Creating Contextual Blurbs
Once the document is cached, I split it into chunks. Each chunk is then sent to a large language model (LLM) along with the original document. The LLM analyzes each chunk in context and generates a brief description. This descriptive blurb is essential as it ties the chunk back to the overall document, ensuring that the context is retained.
For example, if a chunk discusses Berlin’s population, the LLM might generate a blurb stating, “This chunk pertains to Berlin, specifically discussing its demographics.” This additional information is invaluable for the embedding process, as it provides context that would otherwise be lost.
Sending Chunks for Embedding
After generating the contextual blurbs, I combine them with the original chunks and send this enriched data to the embedding model. This step is crucial for creating the vectors that will be stored in the vector database. I set the chunk size appropriately, ensuring that it adheres to the limitations of the embedding model being used.
In my case, I’m using OpenAI’s text embedding model, which requires careful handling of chunk sizes. I avoid additional chunking at this stage since the data has already been split. The goal here is to ensure that each chunk, along with its context, is accurately represented in the vector store.

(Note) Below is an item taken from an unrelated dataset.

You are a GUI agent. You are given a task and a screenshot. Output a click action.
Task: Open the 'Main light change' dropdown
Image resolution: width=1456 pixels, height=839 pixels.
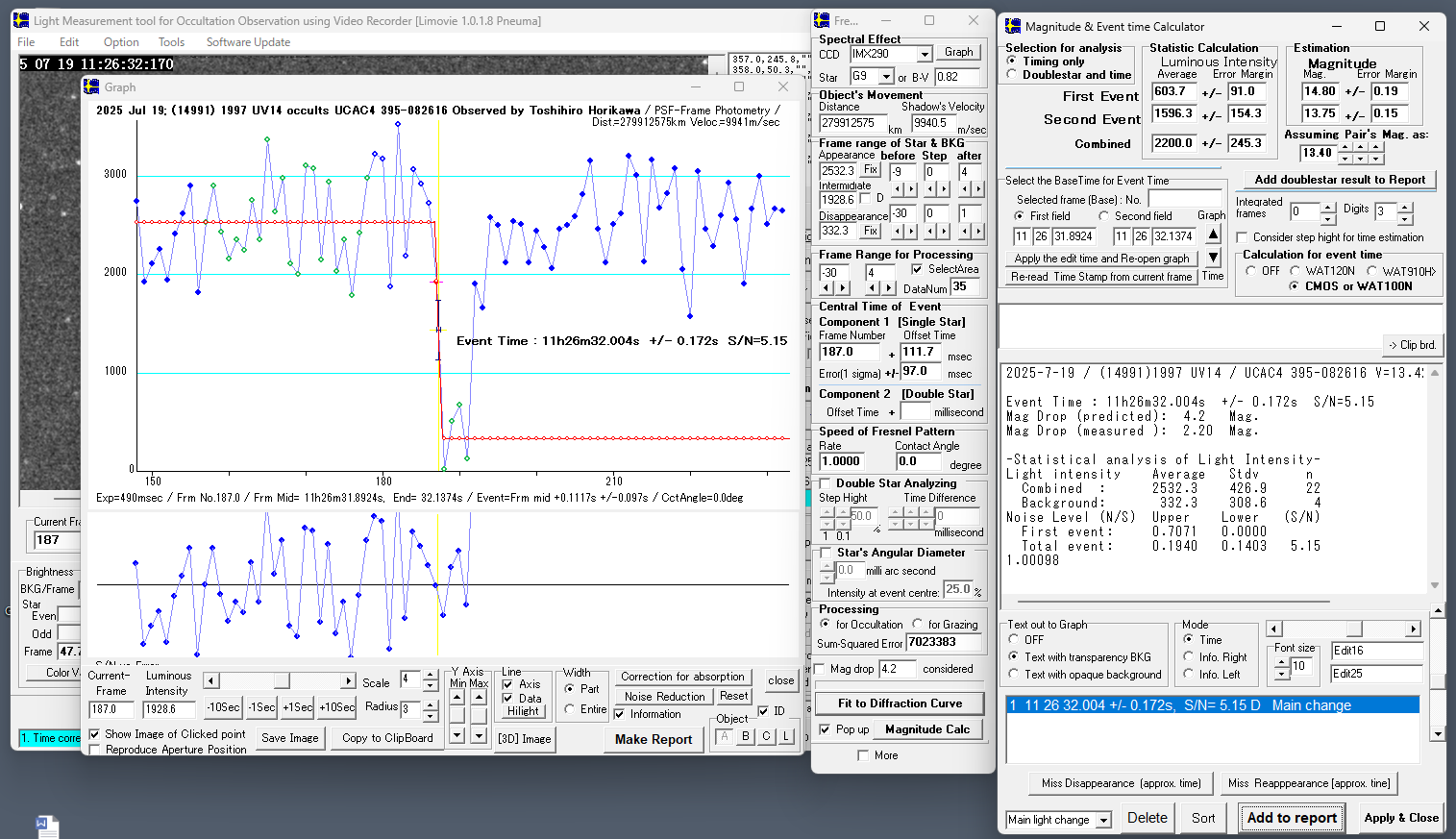(x=1103, y=820)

Testing Contextual Retrieval
After all chunks have been sent for embedding, I test the contextual retrieval system. I pose various queries to the vector store to evaluate the accuracy and relevance of the responses. The results often reveal the effectiveness of the contextual blurbs in enhancing the quality of the answers.
For instance, if I ask about specific components of an F1 car, I expect a detailed response that reflects the information contained in the document. The contextual blurbs should help ensure that the model retrieves the most pertinent chunks, leading to more accurate answers. In practice, this method tends to yield richer and more informative responses compared to traditional retrieval methods.
Comparing the Two Techniques
When comparing contextual retrieval and late chunking, I find distinct advantages to each approach. Late chunking excels in maintaining context across larger segments of text, while contextual retrieval provides a more nuanced understanding by leveraging LLMs to generate contextual blurbs.
- Contextual Retrieval: Offers improved context through LLM-generated blurbs, which can significantly enhance the quality of responses.
- Late Chunking: Provides a streamlined process for embedding while retaining relationships between chunks, minimizing the risk of losing context.
In practice, the choice between these techniques often depends on the specific use case. For instance, if the primary concern is the accuracy of context in responses, contextual retrieval may be the better option. However, if speed and efficiency are paramount, late chunking might prove more beneficial.
Evaluating Performance
Performance evaluation is vital when implementing either technique. I typically set up a framework for assessing the quality of responses generated by the system. This involves running a series of queries and analyzing the relevance and completeness of the answers.
For example, I might compare the results of a query using standard RAG methods against those obtained through contextual retrieval. Often, the latter yields more comprehensive and detailed answers. This evaluation process helps in refining the techniques and determining which method works best for specific types of documents.